Le vin et les nazis : à lire et à entendre sans modération

Ce week-end, au Café des bourrus de France Bleu Bourgogne, l’historien Christophe Lucand parle de son ouvrage Le vin et la guerre et traite sans tabou de la Bourgogne viticole au plus fort de la Seconde Guerre mondiale. Il le détaille plus longuement dans le nouveau Bourgogne Magazine : il n’y eut pas que des belles histoires, sur la Côte…

Historien et politique (il est le président de la nouvelle communauté de commune des Pays des Nuits et de Gevrey), Christophe Lucand vient de publier un ouvrage qui fera date sur l’histoire de nos Côtes pendant la Seconde Guerre mondiale. Le vin et la guerre, sorti début mars aux Éditions Armand Colin, est le fruit d’une méticuleuse reconstitution du puzzle de la Bourgogne viticole sous l’Occupation, rendue possible grâce à la connaissance très pointue de l’auteur sur le sujet et des sources inédites.

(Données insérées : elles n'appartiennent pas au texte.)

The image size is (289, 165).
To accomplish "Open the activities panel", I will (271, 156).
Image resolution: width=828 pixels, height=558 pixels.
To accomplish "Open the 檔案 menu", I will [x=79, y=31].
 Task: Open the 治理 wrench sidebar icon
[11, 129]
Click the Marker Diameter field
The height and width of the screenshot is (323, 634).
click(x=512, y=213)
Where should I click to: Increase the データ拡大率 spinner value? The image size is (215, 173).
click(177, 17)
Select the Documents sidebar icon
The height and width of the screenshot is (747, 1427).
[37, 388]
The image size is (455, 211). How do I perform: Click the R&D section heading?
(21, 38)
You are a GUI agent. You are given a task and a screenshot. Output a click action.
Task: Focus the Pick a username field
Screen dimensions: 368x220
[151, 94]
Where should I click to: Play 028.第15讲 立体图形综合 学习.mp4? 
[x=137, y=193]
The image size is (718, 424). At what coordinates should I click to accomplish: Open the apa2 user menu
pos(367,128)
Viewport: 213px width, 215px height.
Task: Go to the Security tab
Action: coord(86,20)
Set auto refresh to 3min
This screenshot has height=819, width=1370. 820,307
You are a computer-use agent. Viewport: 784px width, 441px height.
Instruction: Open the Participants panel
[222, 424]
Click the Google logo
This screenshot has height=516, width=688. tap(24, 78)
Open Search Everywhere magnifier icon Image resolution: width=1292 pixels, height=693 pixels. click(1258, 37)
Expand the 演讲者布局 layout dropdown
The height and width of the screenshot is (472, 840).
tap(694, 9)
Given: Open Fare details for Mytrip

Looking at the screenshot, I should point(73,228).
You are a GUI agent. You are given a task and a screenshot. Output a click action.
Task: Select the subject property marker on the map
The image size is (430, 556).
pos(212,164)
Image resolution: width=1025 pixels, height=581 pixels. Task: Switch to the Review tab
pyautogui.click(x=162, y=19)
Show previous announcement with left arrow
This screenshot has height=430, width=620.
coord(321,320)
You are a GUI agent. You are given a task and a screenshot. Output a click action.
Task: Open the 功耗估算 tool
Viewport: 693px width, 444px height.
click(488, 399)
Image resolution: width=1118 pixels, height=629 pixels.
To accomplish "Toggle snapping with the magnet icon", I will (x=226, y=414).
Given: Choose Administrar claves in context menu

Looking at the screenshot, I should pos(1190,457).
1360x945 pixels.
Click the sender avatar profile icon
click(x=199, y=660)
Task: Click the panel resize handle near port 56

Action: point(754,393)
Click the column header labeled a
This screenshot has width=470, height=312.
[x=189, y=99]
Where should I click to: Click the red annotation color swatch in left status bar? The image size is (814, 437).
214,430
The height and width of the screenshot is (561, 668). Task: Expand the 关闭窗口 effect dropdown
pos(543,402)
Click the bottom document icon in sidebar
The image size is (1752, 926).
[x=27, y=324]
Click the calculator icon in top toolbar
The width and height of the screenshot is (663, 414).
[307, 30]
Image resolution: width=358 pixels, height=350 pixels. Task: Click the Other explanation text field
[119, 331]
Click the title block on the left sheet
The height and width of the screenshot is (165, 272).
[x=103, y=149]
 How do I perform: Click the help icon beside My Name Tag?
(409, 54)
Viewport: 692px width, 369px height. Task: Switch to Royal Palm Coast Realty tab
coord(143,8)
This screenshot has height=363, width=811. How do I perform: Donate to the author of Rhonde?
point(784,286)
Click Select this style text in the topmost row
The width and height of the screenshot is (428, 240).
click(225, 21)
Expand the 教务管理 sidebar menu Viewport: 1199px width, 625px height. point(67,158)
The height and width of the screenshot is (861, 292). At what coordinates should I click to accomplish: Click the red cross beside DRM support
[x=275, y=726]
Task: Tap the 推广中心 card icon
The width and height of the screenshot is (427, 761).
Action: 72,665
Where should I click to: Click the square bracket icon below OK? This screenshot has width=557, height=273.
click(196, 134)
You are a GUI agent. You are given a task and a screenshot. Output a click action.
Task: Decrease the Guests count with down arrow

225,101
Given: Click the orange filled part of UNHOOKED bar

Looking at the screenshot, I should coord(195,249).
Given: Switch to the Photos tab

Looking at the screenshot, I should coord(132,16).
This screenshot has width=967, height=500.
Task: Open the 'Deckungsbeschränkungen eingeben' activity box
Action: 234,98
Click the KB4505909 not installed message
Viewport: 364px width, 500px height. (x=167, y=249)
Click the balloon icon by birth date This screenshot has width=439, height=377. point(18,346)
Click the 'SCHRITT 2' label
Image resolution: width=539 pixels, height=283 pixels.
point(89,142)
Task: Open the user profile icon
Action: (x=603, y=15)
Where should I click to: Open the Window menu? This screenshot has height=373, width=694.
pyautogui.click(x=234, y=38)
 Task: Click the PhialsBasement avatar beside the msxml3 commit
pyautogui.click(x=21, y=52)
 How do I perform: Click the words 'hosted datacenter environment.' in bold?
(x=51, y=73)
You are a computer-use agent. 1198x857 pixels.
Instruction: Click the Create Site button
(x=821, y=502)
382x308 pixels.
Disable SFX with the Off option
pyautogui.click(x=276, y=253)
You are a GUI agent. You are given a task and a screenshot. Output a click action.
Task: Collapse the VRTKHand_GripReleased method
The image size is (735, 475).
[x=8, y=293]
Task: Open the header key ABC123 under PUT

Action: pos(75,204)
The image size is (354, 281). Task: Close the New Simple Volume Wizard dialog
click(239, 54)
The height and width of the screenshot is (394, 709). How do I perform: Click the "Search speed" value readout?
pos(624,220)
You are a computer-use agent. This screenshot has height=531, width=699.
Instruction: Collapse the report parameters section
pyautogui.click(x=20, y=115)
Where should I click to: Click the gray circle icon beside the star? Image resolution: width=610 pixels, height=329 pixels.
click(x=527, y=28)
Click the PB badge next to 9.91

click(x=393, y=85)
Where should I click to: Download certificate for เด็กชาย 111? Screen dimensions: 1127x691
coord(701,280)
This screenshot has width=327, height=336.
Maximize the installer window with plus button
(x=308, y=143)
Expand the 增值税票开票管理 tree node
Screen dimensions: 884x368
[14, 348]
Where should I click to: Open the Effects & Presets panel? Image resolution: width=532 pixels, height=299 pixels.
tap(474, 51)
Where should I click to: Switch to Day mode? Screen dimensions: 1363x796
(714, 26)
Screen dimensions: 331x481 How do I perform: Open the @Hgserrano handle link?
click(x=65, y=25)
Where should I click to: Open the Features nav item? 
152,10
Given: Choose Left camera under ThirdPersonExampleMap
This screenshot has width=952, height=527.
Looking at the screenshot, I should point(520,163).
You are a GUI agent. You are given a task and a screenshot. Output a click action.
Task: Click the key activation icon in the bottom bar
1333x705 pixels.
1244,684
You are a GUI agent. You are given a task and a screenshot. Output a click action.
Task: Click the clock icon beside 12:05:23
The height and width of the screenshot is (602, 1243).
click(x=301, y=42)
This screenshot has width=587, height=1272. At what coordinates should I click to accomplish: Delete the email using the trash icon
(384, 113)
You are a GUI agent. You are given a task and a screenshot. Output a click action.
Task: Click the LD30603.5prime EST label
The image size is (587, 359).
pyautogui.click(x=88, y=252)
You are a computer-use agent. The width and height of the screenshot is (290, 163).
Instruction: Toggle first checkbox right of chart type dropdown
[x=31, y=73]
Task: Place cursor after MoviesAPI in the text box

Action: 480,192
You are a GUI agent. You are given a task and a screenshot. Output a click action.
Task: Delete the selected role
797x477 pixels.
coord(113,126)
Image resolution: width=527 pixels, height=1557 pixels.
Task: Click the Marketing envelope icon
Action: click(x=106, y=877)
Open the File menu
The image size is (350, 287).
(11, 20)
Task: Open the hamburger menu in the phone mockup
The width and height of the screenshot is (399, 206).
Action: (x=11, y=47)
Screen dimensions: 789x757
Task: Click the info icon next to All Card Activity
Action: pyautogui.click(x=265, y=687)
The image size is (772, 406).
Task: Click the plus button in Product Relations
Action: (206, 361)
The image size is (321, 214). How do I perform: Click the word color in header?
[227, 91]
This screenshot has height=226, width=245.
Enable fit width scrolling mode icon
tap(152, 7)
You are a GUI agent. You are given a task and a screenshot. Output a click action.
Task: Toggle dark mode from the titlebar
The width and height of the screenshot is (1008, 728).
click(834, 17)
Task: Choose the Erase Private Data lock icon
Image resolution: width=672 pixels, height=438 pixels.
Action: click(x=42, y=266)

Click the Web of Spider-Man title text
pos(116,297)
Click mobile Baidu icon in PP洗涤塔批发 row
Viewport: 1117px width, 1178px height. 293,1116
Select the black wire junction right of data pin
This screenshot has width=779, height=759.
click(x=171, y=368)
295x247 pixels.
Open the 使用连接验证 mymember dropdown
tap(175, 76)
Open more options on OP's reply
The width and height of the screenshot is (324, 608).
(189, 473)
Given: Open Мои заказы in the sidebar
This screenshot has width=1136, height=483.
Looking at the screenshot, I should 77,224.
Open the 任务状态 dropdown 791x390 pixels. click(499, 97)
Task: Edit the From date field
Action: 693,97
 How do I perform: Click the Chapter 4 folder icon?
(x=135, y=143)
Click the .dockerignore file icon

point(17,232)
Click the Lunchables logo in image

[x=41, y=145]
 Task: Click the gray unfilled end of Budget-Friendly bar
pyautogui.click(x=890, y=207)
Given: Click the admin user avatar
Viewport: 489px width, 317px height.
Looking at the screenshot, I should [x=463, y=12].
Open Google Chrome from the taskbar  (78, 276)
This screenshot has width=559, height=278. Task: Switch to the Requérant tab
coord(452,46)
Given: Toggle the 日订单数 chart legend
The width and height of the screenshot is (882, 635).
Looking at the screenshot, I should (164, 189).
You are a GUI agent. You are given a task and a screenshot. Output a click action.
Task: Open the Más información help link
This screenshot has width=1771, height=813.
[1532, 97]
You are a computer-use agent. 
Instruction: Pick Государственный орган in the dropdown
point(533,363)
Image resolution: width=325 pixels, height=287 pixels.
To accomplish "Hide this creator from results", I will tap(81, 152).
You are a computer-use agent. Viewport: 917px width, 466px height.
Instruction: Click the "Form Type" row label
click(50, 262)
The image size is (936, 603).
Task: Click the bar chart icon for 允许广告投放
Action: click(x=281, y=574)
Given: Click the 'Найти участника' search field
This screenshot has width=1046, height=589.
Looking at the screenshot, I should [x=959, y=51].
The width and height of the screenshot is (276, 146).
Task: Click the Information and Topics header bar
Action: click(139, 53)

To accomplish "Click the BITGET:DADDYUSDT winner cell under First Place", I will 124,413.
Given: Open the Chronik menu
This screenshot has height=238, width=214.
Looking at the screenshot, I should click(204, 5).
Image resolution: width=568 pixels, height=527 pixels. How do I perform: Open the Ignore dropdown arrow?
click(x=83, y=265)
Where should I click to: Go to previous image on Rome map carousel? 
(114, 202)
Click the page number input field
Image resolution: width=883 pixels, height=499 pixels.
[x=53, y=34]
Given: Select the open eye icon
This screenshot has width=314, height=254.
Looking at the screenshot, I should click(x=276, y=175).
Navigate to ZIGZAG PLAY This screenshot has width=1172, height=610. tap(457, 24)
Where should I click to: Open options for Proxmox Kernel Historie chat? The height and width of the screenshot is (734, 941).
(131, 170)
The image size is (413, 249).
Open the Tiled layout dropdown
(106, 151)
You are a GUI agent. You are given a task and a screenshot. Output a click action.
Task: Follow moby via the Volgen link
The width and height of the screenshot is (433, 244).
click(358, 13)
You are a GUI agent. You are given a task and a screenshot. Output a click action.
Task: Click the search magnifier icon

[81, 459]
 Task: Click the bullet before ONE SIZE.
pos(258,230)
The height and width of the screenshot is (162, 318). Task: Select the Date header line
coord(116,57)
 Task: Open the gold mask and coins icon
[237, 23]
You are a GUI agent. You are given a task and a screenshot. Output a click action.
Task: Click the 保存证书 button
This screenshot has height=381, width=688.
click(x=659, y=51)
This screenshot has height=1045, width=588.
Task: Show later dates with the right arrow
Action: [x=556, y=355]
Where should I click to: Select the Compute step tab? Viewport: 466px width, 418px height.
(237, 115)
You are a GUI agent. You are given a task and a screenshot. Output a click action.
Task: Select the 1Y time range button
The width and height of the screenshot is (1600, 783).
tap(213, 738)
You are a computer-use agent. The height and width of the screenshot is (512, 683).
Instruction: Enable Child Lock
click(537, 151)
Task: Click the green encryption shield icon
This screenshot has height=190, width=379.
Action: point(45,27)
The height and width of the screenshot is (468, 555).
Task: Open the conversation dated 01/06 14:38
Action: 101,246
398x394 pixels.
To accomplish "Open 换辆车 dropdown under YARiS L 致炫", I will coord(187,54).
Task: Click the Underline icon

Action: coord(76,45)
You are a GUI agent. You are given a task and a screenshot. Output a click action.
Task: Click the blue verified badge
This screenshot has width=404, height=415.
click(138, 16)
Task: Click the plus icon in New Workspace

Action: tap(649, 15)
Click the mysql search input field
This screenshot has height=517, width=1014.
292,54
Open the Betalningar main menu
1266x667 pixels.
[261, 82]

Au bout du compte, il y eut bien des résistants parmi les vignerons de la Côte. Encore heureux. Ce fut le cas du Groupe Vinicole de Résistance Commerciale (GVRC), créé en décembre 1944 à Beaune. Après la guerre, fiers, ses adhérents ont même fait écrire « maison n’ayant pas travaillé avec les « boches » pendant l’occupation » ou « pas une seule goutte de vin vendue aux Allemands durant la guerre » sur les étiquettes de leurs nectars.
Dans le même temps, d’autres ont préféré fermer les yeux, ou carrément se livrer à une collaboration plus ou moins voyante. Et d’arroser les soirées de l’ennemi ou le… dîner d’adieu d’un délégué du Reich, organisé et payé par la chambre syndicale du commerce des vins de l’époque, en pleine déroute nazie.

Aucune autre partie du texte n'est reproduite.